The Garden Club also plants and maintains sites including the doughboy memorial, the Town Common water trough, the George Brown statue and the Hopkinton welcome sign, among others. During the holiday season, club members decorate the gazebo and library.

Hogaboom also said the Garden Club wouldn’t be able to do all its activities without the help of the town and the generous business sponsors. The sponsors have allowed the club to provide more plant selections in their planters and sites, helping purchase 14 new self-watering planters in 2018.

“John Westerling and the DPW have been fantastic, they’re storing the pots over the winter, they put them in place in the spring and summer,” Hogaboom said. The DPW also helps by watering the planters and the sites.

The club’s biggest event of the year that is also is its biggest fundraiser is the annual plant sale in May.

“This year’s plant sale was very successful, and we’ll have our second annual green sale this December,” said outgoing president Rhonda Levy.

The Hopkinton Garden Club hosted its first green sale last year, creating holiday-themed table arrangements, wreaths and other decorations. The club will host another sale on Dec. 7 in coordination with the annual Holiday Stroll.

Though Levy is stepping down after a two-year stint as president, she still plans on helping when she can.

“I’ll be helping with the transition and continue working on the things that I have been, but I’ll gladly pass on the administrative stuff,” she said with a laugh.

Levy noted that four members of the club, Henry Schmidt, Kathy Yankee, Merylyn Mezitt and Margaryta Lindi, won a blue ribbon at the Boston Flower and Garden Show in March for floral design, which has become increasingly popular in the club.

“We’ve always been a ‘dig in the dirt’-type garden club, but we really have an increasing amount of members who are interested in floral design. … We want to make sure we’re encouraging those members and there are programs for them,” Levy said.

Club meetings as well as the programs and speakers the group hosts monthly throughout the year are free for the public, and anybody interested in encouraged to attend. The meetings are held September through April, on the third Tuesday of the month, though locations tend to change. Updates on upcoming meetings and programs can be found at hopkintongardenclub.com or at the group’s Facebook page. The club will host six programs throughout the club year, starting with “Good bugs, bad bugs” with Bonnie Power at its meeting on Sept. 17.

Along with programs and speakers, the club also contributes to events in town, including providing floral centerpieces for the monthly veterans breakfast. The club also participates in the ‘Books in Bloom’ event held at the library in October, and the “Arts in Bloom” that was held in June at the Hopkinton Center for the Arts.

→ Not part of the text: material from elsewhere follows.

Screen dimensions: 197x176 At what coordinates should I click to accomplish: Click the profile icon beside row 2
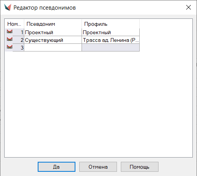10,39
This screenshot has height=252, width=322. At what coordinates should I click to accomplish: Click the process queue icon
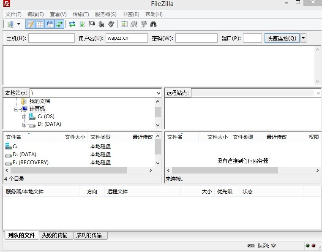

Levy said that there’s a lot of diversity in the club, with beginning gardeners along with those with more experience and knowledge, including several master gardeners, who have been trained in the science and art of gardening.

“We share a lot of information and we have a lot of resources so members don’t feel as if they have to know everything,” Levy said.

The club currently has a membership of 45 people, with a mix of long- and short-term members, Hogaboom said.

The club also offers a scholarship program for high school students entering into an environmental field in college, as well for members wanting to take classes or workshops in the subject.

Levy said that although she’s stepping down as president, she’ll look back on it as a great experience. “There are wonderful people in this club,” she said. “Not only do they share their gardening experience, they share whatever else you might need. It’s a wonderful community that’s supportive of one another.”